■ **TEXTO**:
Cuando le suenan señales de alarma, la derecha
-siempre y en cualquier parte del mundo- cierra inmediatamente sus filas y actúa
como bloque monolítico. En definitiva, cuando vive un ataque está en juego su
supervivencia como sector privilegiado; y eso, por lo que se ve, no admite
dudas: o se une o la expropian, o depone diferencias y actúa como bloque o
desaparece. La experiencia nos enseña que siempre, a cara de perro, opta sin
titubeos por la primera opción. Pero no sucede lo mismo en la izquierda. ¿Por
qué?
Como se ha dicho con cierta malicia, pero no sin una cuota de verdad: si algo
define a las izquierdas políticas es su manía de estar siempre dividiéndose,
peleándose por minucias, fragmentándose. Ese es un mal presente siempre y en
cualquier parte del mundo, al igual que en la derecha su intuición de clase para
unirse.

■ **INSTRUCCIONES**:
A. Responde estas preguntas sobre el texto acerca de la unidad de la derecha y la división de la izquierda:
(i) ¿Qué hace la derecha cuando le suenan señales de alarma?
(ii) ¿Qué está en juego para la derecha cuando vive un ataque?
(iii) ¿Qué manía define a las izquierdas políticas?
B. ¿Puedes retomar el texto sobre la unidad de la derecha y la división de la izquierda a partir de su última oración?
Este material procede de otra fuente distinta del texto.

■ **MATERIAL PROPORCIONADO**:

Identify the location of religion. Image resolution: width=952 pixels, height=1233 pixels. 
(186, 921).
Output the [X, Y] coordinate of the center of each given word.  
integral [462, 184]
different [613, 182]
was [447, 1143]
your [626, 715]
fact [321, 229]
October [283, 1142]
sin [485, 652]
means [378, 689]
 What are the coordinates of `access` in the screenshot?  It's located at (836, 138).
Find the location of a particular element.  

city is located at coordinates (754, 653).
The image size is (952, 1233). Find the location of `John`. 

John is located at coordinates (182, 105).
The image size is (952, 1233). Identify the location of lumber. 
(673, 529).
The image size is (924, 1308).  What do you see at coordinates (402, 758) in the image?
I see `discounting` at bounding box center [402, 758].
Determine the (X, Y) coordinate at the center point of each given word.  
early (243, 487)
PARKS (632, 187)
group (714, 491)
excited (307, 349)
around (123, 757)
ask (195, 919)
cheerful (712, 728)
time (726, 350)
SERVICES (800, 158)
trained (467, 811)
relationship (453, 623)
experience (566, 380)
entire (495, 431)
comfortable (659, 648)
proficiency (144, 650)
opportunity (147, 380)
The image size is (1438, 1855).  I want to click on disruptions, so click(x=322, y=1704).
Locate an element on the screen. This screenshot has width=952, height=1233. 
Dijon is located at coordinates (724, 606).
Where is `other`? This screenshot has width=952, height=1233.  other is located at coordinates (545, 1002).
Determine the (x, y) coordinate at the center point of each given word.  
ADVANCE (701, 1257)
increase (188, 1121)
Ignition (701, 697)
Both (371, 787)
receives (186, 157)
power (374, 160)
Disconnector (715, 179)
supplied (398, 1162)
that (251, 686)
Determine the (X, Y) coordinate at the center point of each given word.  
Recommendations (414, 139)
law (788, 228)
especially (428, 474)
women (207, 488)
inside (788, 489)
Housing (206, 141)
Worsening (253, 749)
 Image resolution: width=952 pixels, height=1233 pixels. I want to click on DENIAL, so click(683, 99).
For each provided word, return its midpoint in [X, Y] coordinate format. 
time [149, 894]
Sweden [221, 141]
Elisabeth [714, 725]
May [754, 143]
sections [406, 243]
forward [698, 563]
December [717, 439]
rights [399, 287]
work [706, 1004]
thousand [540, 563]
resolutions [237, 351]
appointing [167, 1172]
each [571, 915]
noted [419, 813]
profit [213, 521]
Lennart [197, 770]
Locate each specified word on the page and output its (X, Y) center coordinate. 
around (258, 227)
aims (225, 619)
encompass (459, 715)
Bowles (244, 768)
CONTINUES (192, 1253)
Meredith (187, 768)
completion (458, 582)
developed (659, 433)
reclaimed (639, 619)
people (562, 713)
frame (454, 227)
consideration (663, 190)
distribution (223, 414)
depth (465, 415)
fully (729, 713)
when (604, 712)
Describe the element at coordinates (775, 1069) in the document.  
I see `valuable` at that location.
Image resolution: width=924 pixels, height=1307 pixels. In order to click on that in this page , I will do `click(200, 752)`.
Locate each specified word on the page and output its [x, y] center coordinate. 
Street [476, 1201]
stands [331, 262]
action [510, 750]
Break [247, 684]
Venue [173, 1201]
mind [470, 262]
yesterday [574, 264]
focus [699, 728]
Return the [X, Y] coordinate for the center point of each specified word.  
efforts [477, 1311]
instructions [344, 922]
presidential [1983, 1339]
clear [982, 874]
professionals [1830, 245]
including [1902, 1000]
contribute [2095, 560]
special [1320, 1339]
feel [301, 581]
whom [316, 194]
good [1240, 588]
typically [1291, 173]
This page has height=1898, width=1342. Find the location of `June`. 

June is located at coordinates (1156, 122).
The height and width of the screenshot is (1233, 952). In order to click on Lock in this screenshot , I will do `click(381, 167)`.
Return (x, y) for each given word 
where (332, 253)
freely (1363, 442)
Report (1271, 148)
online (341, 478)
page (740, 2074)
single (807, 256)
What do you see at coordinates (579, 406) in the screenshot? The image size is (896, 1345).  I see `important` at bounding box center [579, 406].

■ **RESPUESTAS**:
A.
(i) Cierra inmediatamente sus filas y actúa como bloque monolítico.
(ii) Su supervivencia como sector privilegiado.
(iii) Su manía de estar siempre dividiéndose, peleándose por minucias, fragmentándose.

B.
La cuestión es ¿por qué?, y más importante aún: ¿qué hacer al respecto?
Sabido es que la izquierda política es siempre un sector bastante marginal en
las sociedades; implica una toma de posición que, si bien tiene algo, o mucho,
de afectiva, es ante todo intelectual. Ser de izquierda significa ir contra la
corriente. Para decirlo descriptivamente: es más fácil no "complicarse la vida"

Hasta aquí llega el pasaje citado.